*TASK REQUIREMENTS*. Give the records below again in full, exactly as written, but without any images.

*TASK DATA*.
· · · ·

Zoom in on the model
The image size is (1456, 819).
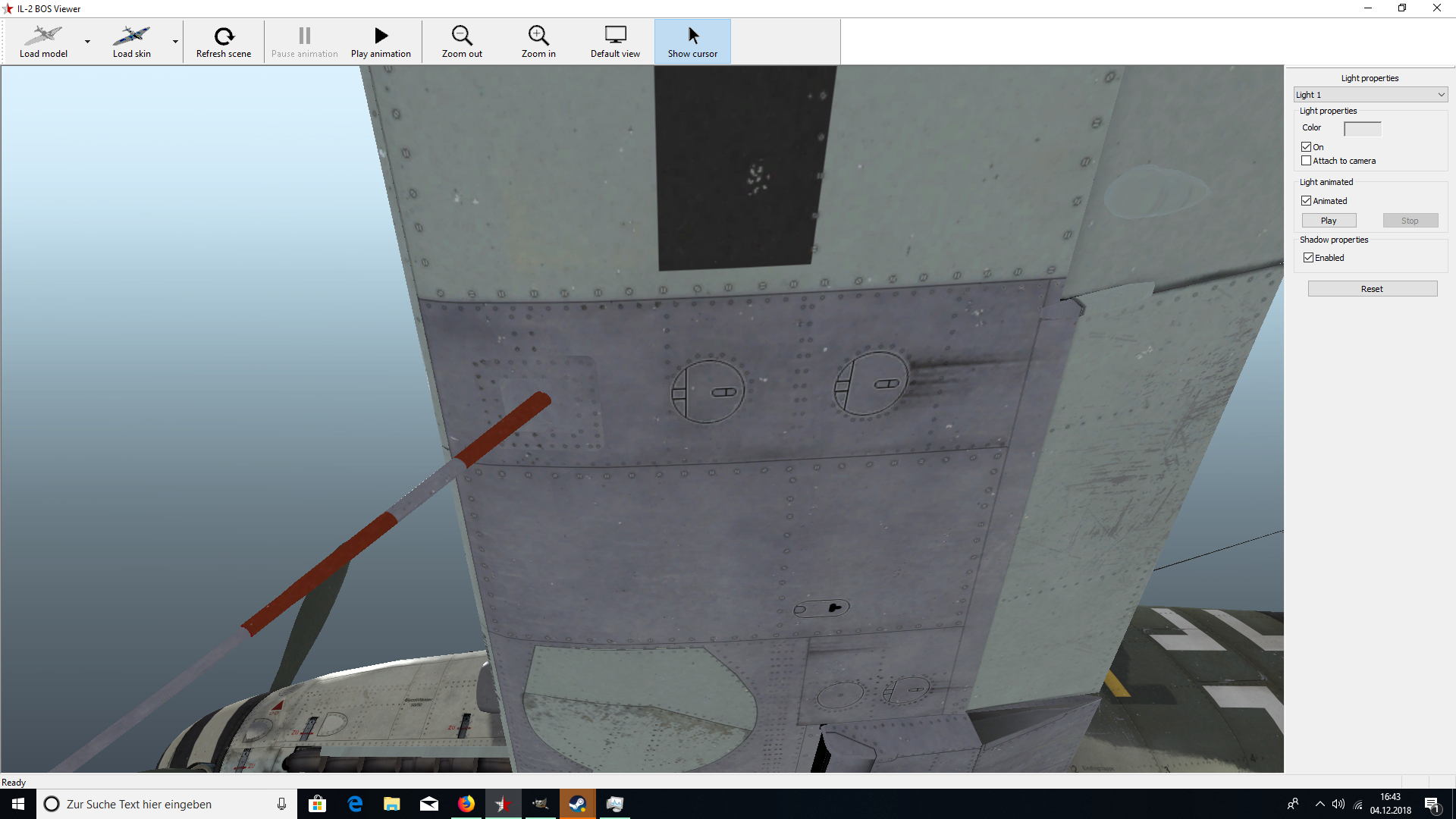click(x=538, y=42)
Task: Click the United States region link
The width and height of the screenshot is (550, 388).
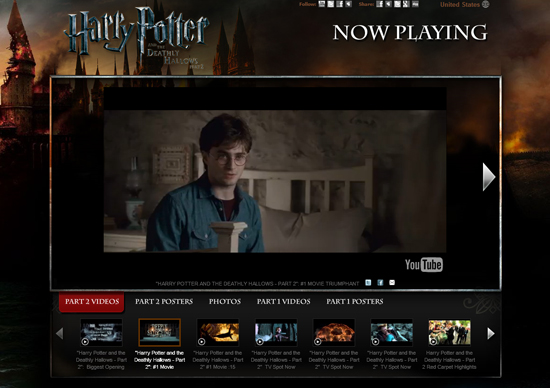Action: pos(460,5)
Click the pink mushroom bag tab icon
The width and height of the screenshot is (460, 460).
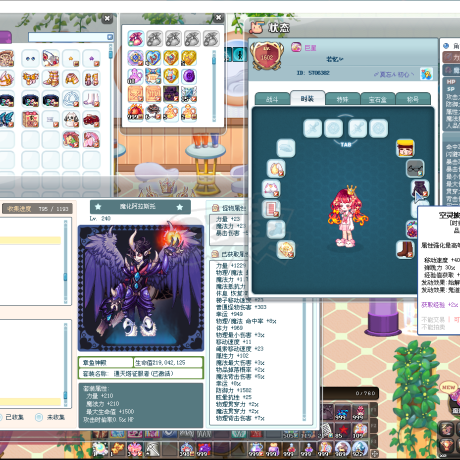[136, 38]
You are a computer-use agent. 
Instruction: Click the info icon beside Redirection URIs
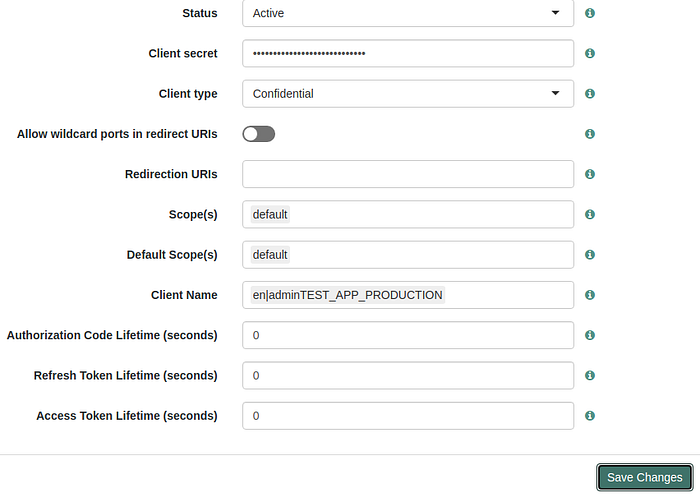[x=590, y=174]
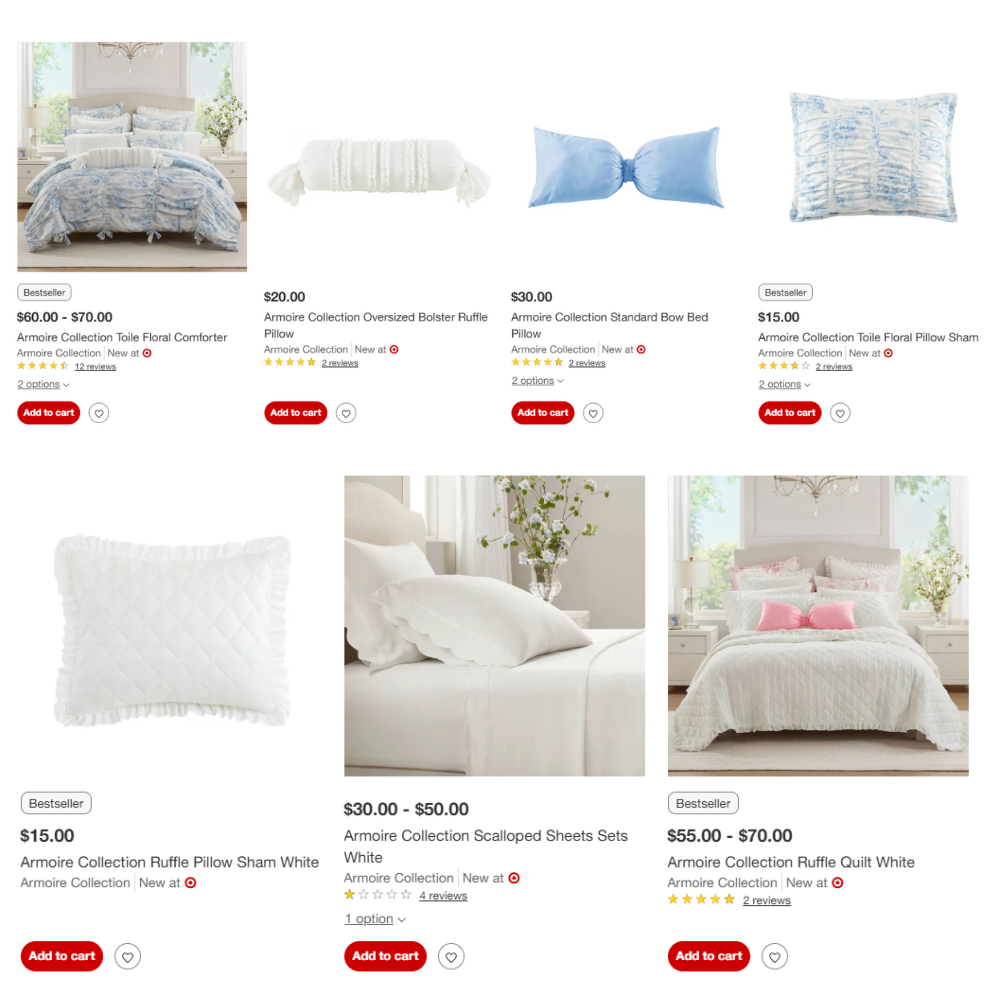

· · · ·

*SOLVED PROBLEM*.
Zoom in on the model
The image size is (1456, 819).
click(x=538, y=42)
Task: Click the United States region link
The width and height of the screenshot is (550, 388).
Action: pos(460,5)
Click the pink mushroom bag tab icon
The width and height of the screenshot is (460, 460).
[136, 38]
You are a computer-use agent. 
Instruction: Click the info icon beside Redirection URIs
[x=590, y=174]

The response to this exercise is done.